- _The problem_:
An exact reprint of the data below is required, line for line.
··········
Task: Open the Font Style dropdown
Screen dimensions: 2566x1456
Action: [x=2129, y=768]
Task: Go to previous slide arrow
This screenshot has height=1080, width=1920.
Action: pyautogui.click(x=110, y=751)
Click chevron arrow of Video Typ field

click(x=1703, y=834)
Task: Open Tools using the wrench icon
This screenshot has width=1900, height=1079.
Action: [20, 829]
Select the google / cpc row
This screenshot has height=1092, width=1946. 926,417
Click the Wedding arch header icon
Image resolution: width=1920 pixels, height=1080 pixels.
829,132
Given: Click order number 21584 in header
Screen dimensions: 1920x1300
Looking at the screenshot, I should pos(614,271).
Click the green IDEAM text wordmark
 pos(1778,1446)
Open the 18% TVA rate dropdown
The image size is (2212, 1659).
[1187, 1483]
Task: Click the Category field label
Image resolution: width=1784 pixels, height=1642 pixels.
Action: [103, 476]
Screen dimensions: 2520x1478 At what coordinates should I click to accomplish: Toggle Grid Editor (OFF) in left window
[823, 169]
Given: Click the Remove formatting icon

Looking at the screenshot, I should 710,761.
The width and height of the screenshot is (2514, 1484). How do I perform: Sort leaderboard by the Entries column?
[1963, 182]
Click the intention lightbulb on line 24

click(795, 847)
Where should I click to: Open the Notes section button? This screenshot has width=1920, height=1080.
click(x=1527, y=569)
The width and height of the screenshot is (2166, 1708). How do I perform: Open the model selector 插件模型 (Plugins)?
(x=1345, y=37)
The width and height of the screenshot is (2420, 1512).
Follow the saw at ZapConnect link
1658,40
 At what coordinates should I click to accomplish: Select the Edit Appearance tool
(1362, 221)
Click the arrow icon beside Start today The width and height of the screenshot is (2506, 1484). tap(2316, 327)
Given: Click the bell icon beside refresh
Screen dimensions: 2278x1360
··········
- _Exercise result_:
Task: Open the Font Style dropdown
Screen dimensions: 2566x1456
Action: [x=2129, y=768]
Task: Go to previous slide arrow
This screenshot has height=1080, width=1920.
Action: pyautogui.click(x=110, y=751)
Click chevron arrow of Video Typ field

click(x=1703, y=834)
Task: Open Tools using the wrench icon
This screenshot has width=1900, height=1079.
Action: [20, 829]
Select the google / cpc row
This screenshot has height=1092, width=1946. 926,417
Click the Wedding arch header icon
Image resolution: width=1920 pixels, height=1080 pixels.
829,132
Given: Click order number 21584 in header
Screen dimensions: 1920x1300
Looking at the screenshot, I should pos(614,271).
Click the green IDEAM text wordmark
 pos(1778,1446)
Open the 18% TVA rate dropdown
The image size is (2212, 1659).
[1187, 1483]
Task: Click the Category field label
Image resolution: width=1784 pixels, height=1642 pixels.
Action: [103, 476]
Screen dimensions: 2520x1478 At what coordinates should I click to accomplish: Toggle Grid Editor (OFF) in left window
[823, 169]
Given: Click the Remove formatting icon

Looking at the screenshot, I should 710,761.
The width and height of the screenshot is (2514, 1484). How do I perform: Sort leaderboard by the Entries column?
[1963, 182]
Click the intention lightbulb on line 24

click(795, 847)
Where should I click to: Open the Notes section button? This screenshot has width=1920, height=1080.
click(x=1527, y=569)
The width and height of the screenshot is (2166, 1708). How do I perform: Open the model selector 插件模型 (Plugins)?
(x=1345, y=37)
The width and height of the screenshot is (2420, 1512).
Follow the saw at ZapConnect link
1658,40
 At what coordinates should I click to accomplish: Select the Edit Appearance tool
(1362, 221)
Click the arrow icon beside Start today The width and height of the screenshot is (2506, 1484). tap(2316, 327)
Given: Click the bell icon beside refresh
Screen dimensions: 2278x1360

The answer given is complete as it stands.